I just saw Carl Dreyer’s Vampyr. It is, of course, a classic film, and its director is to be complimented for establishing many of the tenets of the horror genre even before the invention of pacing, plot, or night. Luckily, movie-star good looks had been discovered just a year or two previously, and so we are treated to scenes of an extremely attractive young actor wandering about on a brightly lit set, interrupted by the occasional ominous, overwritten title board. In no particular order, he imagines himself dead in a coffin with a window conveniently cut in it for easy viewing; encounters an equally attractive actress who engages him in a battle to see who can open their eyes more widely; and passes out at various critical junctures, allowing an old man with a funny hat to kill the vampire and generally do most of the heavy lifting. Other high points are when the actress mews like a cat (as the result of sound limitations, apparently, not supernatural forces, and a close up of the mouth of a girl turning into a vampire so that we can see that fangs had not yet been invented either. Anyway, eventually the leads take a boat onto a lake, in the fog.
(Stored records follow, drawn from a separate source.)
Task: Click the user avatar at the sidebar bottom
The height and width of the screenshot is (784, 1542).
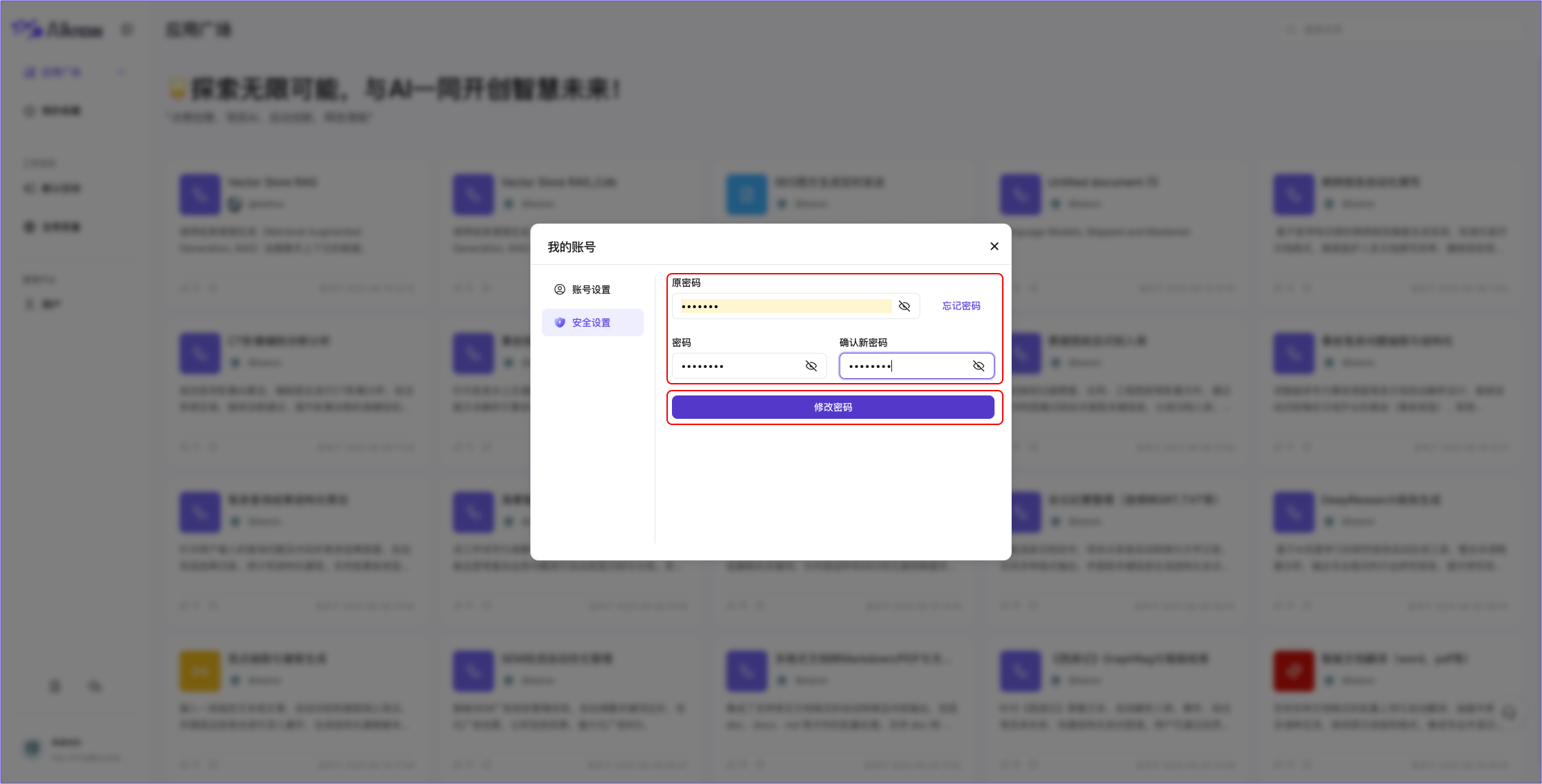Action: click(x=31, y=748)
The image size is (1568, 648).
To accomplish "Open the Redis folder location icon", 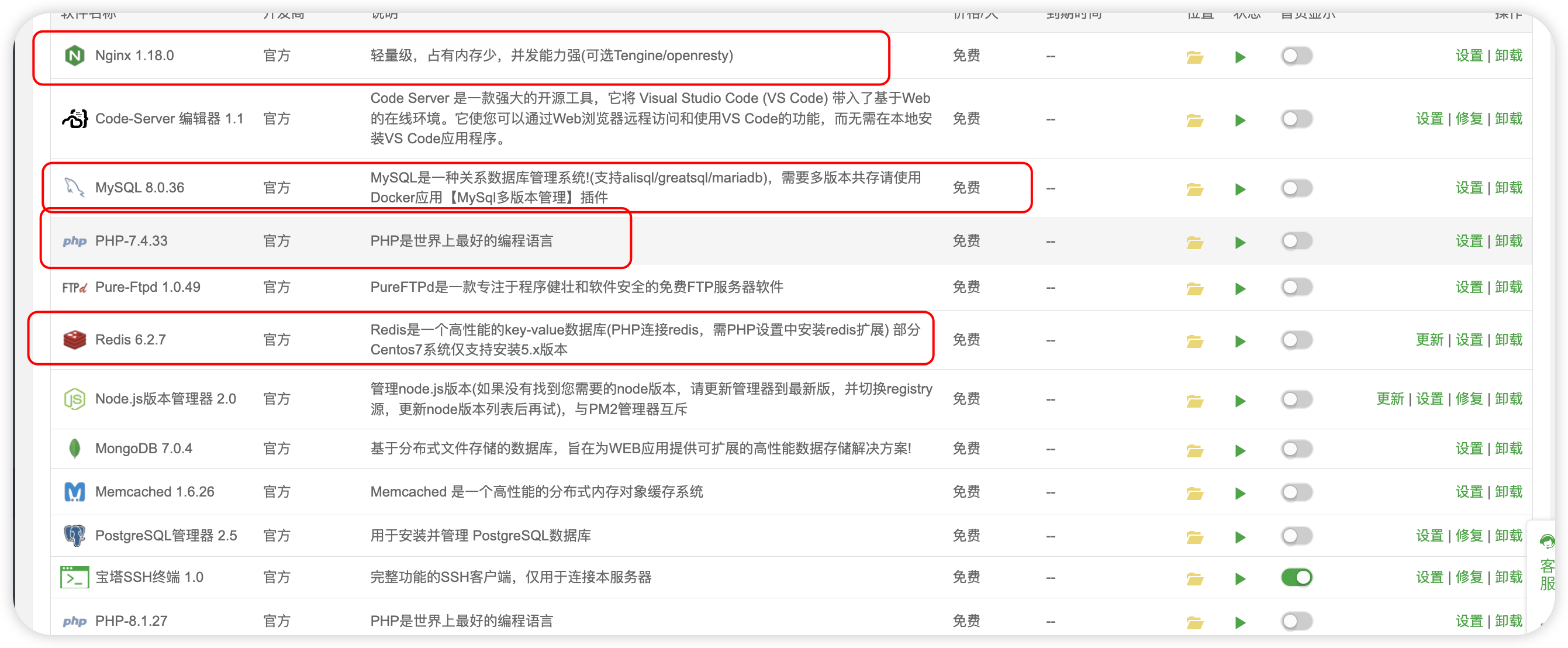I will [1194, 341].
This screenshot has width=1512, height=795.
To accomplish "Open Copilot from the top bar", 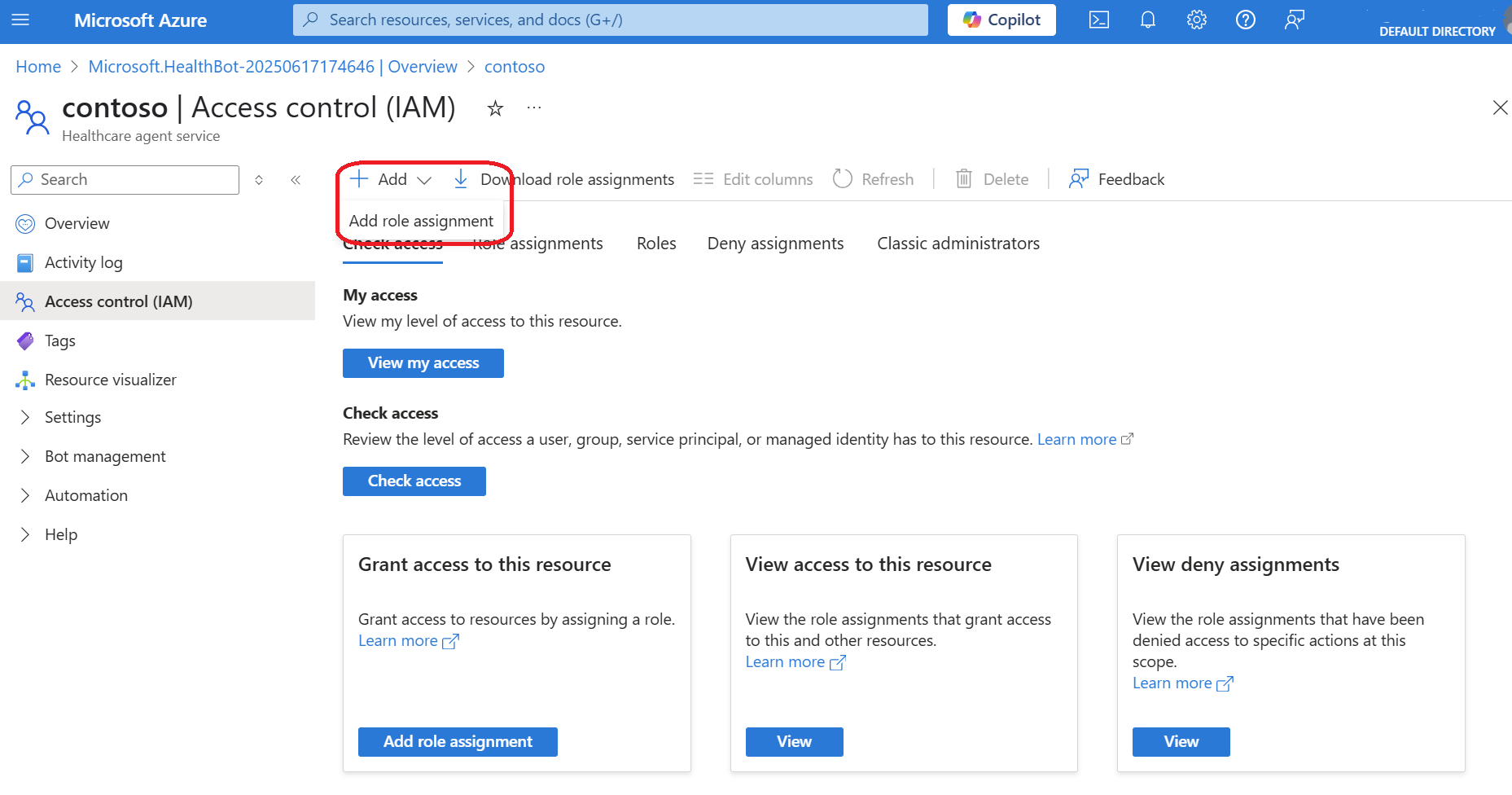I will pos(1001,20).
The end.
There are good bits — the use of sentient shadows is creepy, and the coffin sequence is effective. But, jeez, the thing is just interminable. I’ve seen some episodes of the TV show “Dark Shadows”, which is paced in a similarly paralytic fashion, but at least there the melodramatic tropes are vaguely coherent — just slow as sludge, which actually comes off as funny. Vampyr is more fractured and pretentious than that, and really kind of intolerable…just watching the DVD counter as the minutes ticked down to the conclusion. Oh well…I guess the tedium is the way I can tell its culture.
Have you watched anything else by Dreyer? If not, Vampyr strikes me as an odd place to start.
You want to talk difficult pacing and interminable though, Dreyer’s the man for you. Gertrud is maybe tops for me, although I can see a good argument for Vampyr as well.
Ordet is the bomb-diggity though. That movie will blow your socks off, fold ’em and buy you a new pair.